Task objective:
The listing should be returned in its entirety, exactly as given.
::::::
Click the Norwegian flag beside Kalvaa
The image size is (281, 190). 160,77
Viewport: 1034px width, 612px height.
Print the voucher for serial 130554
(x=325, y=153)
::::::
The completed task:
Click the Norwegian flag beside Kalvaa
The image size is (281, 190). 160,77
Viewport: 1034px width, 612px height.
Print the voucher for serial 130554
(x=325, y=153)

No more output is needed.